Donguk Shin ; Hyunwoo Lee ; Wonbok Lee ; Yoonjae Sung ; Bonsang Koo
https://dx.doi.org/10.6106/KJCEM.2026.27.3.012
BIM models are typically designed separately by discipline and later integrated, which often leads to numerous clashes. However, existing BIM clash detection tools are limited to physical interference detection and do not support decision-making for clash resolution. Consequently, reviewers must manually classify and analyze extensive clash results, leading to inefficiencies in the review process. To address these limitations, this study proposes an LLMChain-based intelligent clash information exploration module that integrates a semantic knowledge graph with a Large Language Model (LLM). The BIM model was converted into a semantic knowledge graph incorporating clash attributes and spatial information, and the module was designed using the LangChain framework with a three-stage structure: query interpretation, Cypher query generation, and response generation.
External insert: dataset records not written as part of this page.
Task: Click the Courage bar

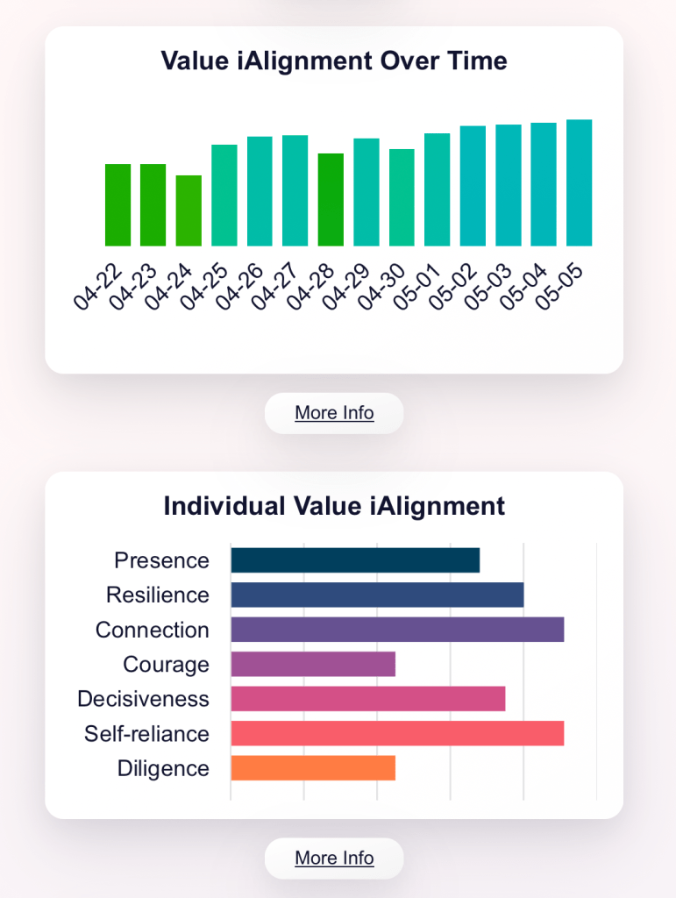Action: [311, 664]
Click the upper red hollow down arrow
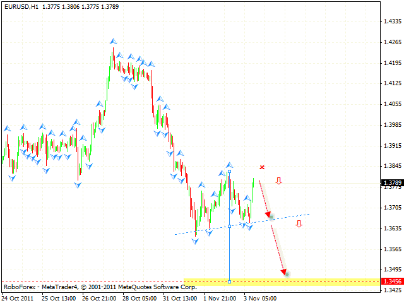 [278, 181]
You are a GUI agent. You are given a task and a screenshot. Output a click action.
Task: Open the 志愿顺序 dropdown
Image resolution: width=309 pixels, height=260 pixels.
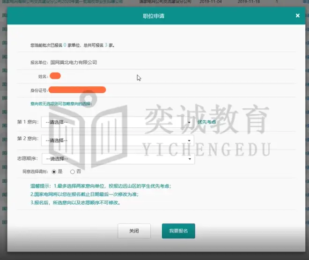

Experimental validation showed that the proposed module achieved Executability of 0.92 and Semantic accuracy of 0.85, improving by 0.22 and 0.19, respectively, compared to the GPT-4o single-prompt model. These performance improvements demonstrate that stepwise reasoning based on the LLMChain framework and graph-based semantic exploration effectively enhance the reliability and stability of complex query processing, indicating strong potential to substantially advance the automation of BIM clash review workflows.